→ WRITTEN REQUEST
Can you copy out, unchanged, every line of the entries below from the one containing "You are a computer-use agent. This" down to the one containing "Action: [x=575, y=476]", with both of those lines included?

→ DATA EXCERPTS

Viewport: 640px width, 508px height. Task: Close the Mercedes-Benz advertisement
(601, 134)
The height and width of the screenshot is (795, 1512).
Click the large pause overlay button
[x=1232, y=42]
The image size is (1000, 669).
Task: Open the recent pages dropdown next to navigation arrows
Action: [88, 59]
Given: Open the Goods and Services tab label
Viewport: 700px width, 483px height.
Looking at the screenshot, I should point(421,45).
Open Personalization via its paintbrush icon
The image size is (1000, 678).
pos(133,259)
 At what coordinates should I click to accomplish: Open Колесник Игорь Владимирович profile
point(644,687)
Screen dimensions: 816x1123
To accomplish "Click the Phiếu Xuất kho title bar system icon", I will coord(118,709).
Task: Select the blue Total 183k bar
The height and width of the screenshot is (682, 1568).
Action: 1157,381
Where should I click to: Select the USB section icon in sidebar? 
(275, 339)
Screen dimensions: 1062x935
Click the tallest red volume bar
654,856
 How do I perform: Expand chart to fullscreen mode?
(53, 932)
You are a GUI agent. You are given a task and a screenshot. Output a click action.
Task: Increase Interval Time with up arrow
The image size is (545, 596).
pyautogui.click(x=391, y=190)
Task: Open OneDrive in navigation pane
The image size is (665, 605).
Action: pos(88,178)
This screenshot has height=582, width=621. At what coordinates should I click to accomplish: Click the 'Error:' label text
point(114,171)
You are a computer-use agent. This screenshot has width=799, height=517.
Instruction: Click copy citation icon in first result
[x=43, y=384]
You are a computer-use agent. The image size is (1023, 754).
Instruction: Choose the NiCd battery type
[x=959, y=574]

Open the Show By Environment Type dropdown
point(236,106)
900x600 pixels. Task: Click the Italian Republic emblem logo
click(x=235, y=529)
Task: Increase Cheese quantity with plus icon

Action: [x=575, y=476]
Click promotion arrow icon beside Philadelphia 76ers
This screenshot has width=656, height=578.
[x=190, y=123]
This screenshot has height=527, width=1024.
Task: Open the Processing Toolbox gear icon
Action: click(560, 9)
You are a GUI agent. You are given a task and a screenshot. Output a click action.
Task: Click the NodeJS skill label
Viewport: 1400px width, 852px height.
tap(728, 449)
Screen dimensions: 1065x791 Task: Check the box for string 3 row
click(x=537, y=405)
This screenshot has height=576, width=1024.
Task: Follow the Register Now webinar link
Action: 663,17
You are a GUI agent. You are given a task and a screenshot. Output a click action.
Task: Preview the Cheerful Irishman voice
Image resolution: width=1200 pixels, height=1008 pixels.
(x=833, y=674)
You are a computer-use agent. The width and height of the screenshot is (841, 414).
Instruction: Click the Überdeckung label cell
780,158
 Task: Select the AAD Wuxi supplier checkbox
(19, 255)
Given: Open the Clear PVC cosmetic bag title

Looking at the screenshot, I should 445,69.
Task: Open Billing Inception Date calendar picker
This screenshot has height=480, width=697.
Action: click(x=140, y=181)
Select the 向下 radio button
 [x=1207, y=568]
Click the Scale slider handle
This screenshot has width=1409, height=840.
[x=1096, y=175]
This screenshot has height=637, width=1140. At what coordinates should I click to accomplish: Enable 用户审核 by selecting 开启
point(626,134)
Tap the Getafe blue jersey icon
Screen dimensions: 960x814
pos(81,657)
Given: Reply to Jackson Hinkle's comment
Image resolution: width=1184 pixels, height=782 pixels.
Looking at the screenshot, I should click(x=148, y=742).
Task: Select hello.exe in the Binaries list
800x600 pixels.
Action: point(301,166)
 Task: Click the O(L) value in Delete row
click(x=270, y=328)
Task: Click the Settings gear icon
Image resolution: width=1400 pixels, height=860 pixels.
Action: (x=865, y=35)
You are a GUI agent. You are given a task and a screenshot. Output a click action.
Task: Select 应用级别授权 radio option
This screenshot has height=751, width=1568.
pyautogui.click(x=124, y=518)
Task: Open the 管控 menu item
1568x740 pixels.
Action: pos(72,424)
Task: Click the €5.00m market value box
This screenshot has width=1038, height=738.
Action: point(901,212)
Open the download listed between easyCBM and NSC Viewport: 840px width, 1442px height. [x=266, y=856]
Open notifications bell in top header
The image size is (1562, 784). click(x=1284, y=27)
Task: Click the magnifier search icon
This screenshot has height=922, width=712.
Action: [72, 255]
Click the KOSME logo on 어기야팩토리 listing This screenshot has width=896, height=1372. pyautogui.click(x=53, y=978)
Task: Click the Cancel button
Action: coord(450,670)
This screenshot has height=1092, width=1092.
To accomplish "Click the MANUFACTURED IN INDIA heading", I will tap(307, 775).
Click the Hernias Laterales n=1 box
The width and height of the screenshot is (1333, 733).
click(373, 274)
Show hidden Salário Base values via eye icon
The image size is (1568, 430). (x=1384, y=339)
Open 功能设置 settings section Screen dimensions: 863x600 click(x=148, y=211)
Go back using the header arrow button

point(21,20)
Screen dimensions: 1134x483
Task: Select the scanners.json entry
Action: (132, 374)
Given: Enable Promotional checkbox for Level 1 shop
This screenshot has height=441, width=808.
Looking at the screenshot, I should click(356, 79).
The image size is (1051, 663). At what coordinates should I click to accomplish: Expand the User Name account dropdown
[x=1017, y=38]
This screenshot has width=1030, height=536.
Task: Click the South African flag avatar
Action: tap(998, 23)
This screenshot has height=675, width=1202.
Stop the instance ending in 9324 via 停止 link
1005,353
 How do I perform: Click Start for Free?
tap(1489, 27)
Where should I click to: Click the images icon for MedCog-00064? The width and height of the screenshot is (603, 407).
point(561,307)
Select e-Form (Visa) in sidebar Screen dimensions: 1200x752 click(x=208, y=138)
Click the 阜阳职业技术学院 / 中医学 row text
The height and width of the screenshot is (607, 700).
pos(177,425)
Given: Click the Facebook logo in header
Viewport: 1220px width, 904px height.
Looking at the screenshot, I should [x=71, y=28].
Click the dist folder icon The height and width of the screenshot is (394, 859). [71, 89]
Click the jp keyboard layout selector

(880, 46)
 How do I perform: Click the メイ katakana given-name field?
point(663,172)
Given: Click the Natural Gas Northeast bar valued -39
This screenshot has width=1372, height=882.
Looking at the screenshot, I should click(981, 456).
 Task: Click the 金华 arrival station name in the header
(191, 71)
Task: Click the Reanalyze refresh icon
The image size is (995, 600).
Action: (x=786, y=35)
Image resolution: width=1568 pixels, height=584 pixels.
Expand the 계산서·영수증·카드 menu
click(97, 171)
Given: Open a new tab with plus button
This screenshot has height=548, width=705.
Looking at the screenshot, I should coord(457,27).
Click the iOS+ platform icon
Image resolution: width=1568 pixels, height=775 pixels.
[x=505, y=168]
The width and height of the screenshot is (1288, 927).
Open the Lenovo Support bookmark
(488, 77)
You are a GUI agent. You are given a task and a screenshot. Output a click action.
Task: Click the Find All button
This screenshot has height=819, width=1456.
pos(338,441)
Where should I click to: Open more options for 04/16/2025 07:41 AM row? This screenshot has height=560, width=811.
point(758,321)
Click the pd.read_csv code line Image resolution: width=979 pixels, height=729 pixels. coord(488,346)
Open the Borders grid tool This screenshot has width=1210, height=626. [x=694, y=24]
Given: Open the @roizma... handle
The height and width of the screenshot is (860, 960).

→ PROBLEM SOLUTION
You are a computer-use agent. This screenshot has width=799, height=517.
Instruction: Click copy citation icon in first result
[x=43, y=384]
You are a computer-use agent. The image size is (1023, 754).
Instruction: Choose the NiCd battery type
[x=959, y=574]

Open the Show By Environment Type dropdown
point(236,106)
900x600 pixels. Task: Click the Italian Republic emblem logo
click(x=235, y=529)
Task: Increase Cheese quantity with plus icon

Action: [x=575, y=476]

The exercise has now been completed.